## Extracted entries

* * *

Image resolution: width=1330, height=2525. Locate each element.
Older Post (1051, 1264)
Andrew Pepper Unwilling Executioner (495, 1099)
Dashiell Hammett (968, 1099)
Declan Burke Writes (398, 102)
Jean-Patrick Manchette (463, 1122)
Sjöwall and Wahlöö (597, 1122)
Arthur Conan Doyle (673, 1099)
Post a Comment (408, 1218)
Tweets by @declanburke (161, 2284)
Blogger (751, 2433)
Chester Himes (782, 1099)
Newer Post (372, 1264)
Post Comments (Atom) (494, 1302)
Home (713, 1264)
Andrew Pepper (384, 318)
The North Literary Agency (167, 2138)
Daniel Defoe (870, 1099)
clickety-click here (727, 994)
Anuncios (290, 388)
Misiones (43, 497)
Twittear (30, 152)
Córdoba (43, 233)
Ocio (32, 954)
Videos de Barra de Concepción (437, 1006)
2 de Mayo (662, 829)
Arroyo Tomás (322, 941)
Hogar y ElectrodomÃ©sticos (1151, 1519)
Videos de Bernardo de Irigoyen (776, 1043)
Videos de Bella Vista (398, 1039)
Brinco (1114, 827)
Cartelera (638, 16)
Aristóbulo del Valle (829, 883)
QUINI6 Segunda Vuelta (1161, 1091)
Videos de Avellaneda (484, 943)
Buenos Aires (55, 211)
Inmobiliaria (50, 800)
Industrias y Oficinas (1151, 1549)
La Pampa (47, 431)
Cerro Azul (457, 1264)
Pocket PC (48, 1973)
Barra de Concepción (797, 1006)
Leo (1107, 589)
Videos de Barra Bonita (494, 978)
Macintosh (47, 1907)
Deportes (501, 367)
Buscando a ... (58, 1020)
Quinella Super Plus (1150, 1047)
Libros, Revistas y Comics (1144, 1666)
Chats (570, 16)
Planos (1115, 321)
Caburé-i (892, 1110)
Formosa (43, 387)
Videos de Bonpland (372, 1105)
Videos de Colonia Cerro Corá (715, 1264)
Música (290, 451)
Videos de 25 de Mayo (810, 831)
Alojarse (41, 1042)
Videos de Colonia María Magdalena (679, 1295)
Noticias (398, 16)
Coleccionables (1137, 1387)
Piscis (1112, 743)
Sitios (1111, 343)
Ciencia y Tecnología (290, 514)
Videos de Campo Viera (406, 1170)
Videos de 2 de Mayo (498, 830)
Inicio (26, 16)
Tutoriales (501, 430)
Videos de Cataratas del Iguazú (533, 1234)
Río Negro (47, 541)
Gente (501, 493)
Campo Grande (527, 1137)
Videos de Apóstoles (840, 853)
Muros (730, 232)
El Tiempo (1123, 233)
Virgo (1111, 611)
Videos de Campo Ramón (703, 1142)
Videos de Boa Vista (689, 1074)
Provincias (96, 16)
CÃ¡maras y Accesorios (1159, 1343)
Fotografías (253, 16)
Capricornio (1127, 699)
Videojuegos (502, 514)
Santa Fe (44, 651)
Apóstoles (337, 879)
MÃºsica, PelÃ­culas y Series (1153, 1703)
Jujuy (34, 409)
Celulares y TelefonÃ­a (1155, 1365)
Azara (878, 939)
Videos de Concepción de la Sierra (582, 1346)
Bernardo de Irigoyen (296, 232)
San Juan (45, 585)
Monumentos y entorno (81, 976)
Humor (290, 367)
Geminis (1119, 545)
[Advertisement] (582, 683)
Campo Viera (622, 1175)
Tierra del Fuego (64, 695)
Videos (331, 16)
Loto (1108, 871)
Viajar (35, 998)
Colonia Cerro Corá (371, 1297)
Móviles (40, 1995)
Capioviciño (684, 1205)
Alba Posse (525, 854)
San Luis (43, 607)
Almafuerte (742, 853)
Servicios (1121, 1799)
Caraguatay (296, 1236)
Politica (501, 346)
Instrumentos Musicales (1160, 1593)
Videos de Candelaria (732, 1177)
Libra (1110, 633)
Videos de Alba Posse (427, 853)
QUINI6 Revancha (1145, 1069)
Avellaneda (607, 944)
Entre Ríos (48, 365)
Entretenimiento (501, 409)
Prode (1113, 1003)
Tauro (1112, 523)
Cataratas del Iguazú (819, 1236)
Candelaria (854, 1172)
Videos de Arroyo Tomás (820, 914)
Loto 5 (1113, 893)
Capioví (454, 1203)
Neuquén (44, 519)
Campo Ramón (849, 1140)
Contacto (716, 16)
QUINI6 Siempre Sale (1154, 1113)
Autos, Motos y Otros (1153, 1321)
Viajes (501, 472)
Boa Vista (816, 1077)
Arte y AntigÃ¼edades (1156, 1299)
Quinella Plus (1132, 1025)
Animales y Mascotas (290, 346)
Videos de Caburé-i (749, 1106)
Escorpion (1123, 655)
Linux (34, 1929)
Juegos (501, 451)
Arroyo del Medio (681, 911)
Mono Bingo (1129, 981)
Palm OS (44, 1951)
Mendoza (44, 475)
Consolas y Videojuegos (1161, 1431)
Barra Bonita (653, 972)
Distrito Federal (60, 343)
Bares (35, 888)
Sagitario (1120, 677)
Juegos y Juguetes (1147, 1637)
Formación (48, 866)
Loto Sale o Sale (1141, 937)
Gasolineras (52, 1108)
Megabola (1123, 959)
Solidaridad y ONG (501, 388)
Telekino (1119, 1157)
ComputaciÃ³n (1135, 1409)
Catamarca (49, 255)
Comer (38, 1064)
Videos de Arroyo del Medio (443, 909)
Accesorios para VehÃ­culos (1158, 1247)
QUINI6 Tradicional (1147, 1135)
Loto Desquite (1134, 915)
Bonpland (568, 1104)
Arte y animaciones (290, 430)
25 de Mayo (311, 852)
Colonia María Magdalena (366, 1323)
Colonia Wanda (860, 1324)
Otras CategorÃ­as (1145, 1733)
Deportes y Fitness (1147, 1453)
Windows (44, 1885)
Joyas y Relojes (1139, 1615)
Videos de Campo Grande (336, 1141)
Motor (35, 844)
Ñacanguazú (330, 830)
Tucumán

* * *

## Direction
Copy every record above word for word, in the same order.

## Finished task
Image resolution: width=1330, height=2525. Locate each element.
Older Post (1051, 1264)
Andrew Pepper Unwilling Executioner (495, 1099)
Dashiell Hammett (968, 1099)
Declan Burke Writes (398, 102)
Jean-Patrick Manchette (463, 1122)
Sjöwall and Wahlöö (597, 1122)
Arthur Conan Doyle (673, 1099)
Post a Comment (408, 1218)
Tweets by @declanburke (161, 2284)
Blogger (751, 2433)
Chester Himes (782, 1099)
Newer Post (372, 1264)
Post Comments (Atom) (494, 1302)
Home (713, 1264)
Andrew Pepper (384, 318)
The North Literary Agency (167, 2138)
Daniel Defoe (870, 1099)
clickety-click here (727, 994)
Anuncios (290, 388)
Misiones (43, 497)
Twittear (30, 152)
Córdoba (43, 233)
Ocio (32, 954)
Videos de Barra de Concepción (437, 1006)
2 de Mayo (662, 829)
Arroyo Tomás (322, 941)
Hogar y ElectrodomÃ©sticos (1151, 1519)
Videos de Bernardo de Irigoyen (776, 1043)
Videos de Bella Vista (398, 1039)
Brinco (1114, 827)
Cartelera (638, 16)
Aristóbulo del Valle (829, 883)
QUINI6 Segunda Vuelta (1161, 1091)
Videos de Avellaneda (484, 943)
Buenos Aires (55, 211)
Inmobiliaria (50, 800)
Industrias y Oficinas (1151, 1549)
La Pampa (47, 431)
Cerro Azul (457, 1264)
Pocket PC (48, 1973)
Barra de Concepción (797, 1006)
Leo (1107, 589)
Videos de Barra Bonita (494, 978)
Macintosh (47, 1907)
Deportes (501, 367)
Buscando a ... (58, 1020)
Quinella Super Plus (1150, 1047)
Libros, Revistas y Comics (1144, 1666)
Chats (570, 16)
Planos (1115, 321)
Caburé-i (892, 1110)
Formosa (43, 387)
Videos de Bonpland (372, 1105)
Videos de Colonia Cerro Corá (715, 1264)
Música (290, 451)
Videos de 25 de Mayo (810, 831)
Alojarse (41, 1042)
Videos de Colonia María Magdalena (679, 1295)
Noticias (398, 16)
Coleccionables (1137, 1387)
Piscis (1112, 743)
Sitios (1111, 343)
Ciencia y Tecnología (290, 514)
Videos de Campo Viera (406, 1170)
Videos de 2 de Mayo (498, 830)
Inicio (26, 16)
Tutoriales (501, 430)
Videos de Cataratas del Iguazú (533, 1234)
Río Negro (47, 541)
Gente (501, 493)
Campo Grande (527, 1137)
Videos de Apóstoles (840, 853)
Muros (730, 232)
El Tiempo (1123, 233)
Virgo (1111, 611)
Videos de Campo Ramón (703, 1142)
Videos de Boa Vista (689, 1074)
Provincias (96, 16)
CÃ¡maras y Accesorios (1159, 1343)
Fotografías (253, 16)
Capricornio (1127, 699)
Videojuegos (502, 514)
Santa Fe (44, 651)
Apóstoles (337, 879)
MÃºsica, PelÃ­culas y Series (1153, 1703)
Jujuy (34, 409)
Celulares y TelefonÃ­a (1155, 1365)
Azara (878, 939)
Videos de Concepción de la Sierra (582, 1346)
Bernardo de Irigoyen (296, 232)
San Juan (45, 585)
Monumentos y entorno (81, 976)
Humor (290, 367)
Geminis (1119, 545)
[Advertisement] (582, 683)
Campo Viera (622, 1175)
Tierra del Fuego (64, 695)
Videos (331, 16)
Loto (1108, 871)
Viajar (35, 998)
Colonia Cerro Corá (371, 1297)
Móviles (40, 1995)
Capioviciño (684, 1205)
Alba Posse (525, 854)
San Luis (43, 607)
Almafuerte (742, 853)
Servicios (1121, 1799)
Caraguatay (296, 1236)
Politica (501, 346)
Instrumentos Musicales (1160, 1593)
Videos de Candelaria (732, 1177)
Libra (1110, 633)
Videos de Alba Posse (427, 853)
QUINI6 Revancha (1145, 1069)
Avellaneda (607, 944)
Entre Ríos (48, 365)
Entretenimiento (501, 409)
Prode (1113, 1003)
Tauro (1112, 523)
Cataratas del Iguazú (819, 1236)
Candelaria (854, 1172)
Videos de Arroyo Tomás (820, 914)
Loto 5 (1113, 893)
Capioví (454, 1203)
Neuquén (44, 519)
Campo Ramón (849, 1140)
Contacto (716, 16)
QUINI6 Siempre Sale (1154, 1113)
Autos, Motos y Otros (1153, 1321)
Viajes (501, 472)
Boa Vista (816, 1077)
Arte y AntigÃ¼edades (1156, 1299)
Quinella Plus (1132, 1025)
Animales y Mascotas (290, 346)
Videos de Caburé-i (749, 1106)
Escorpion (1123, 655)
Linux (34, 1929)
Juegos (501, 451)
Arroyo del Medio (681, 911)
Mono Bingo (1129, 981)
Palm OS (44, 1951)
Mendoza (44, 475)
Consolas y Videojuegos (1161, 1431)
Barra Bonita (653, 972)
Distrito Federal (60, 343)
Bares (35, 888)
Sagitario (1120, 677)
Juegos y Juguetes (1147, 1637)
Formación (48, 866)
Loto Sale o Sale (1141, 937)
Gasolineras (52, 1108)
Megabola (1123, 959)
Solidaridad y ONG (501, 388)
Telekino (1119, 1157)
ComputaciÃ³n (1135, 1409)
Catamarca (49, 255)
Comer (38, 1064)
Videos de Arroyo del Medio (443, 909)
Accesorios para VehÃ­culos (1158, 1247)
QUINI6 Tradicional (1147, 1135)
Loto Desquite (1134, 915)
Bonpland (568, 1104)
Arte y animaciones (290, 430)
25 de Mayo (311, 852)
Colonia María Magdalena (366, 1323)
Colonia Wanda (860, 1324)
Otras CategorÃ­as (1145, 1733)
Deportes y Fitness (1147, 1453)
Windows (44, 1885)
Joyas y Relojes (1139, 1615)
Videos de Campo Grande (336, 1141)
Motor (35, 844)
Ñacanguazú (330, 830)
Tucumán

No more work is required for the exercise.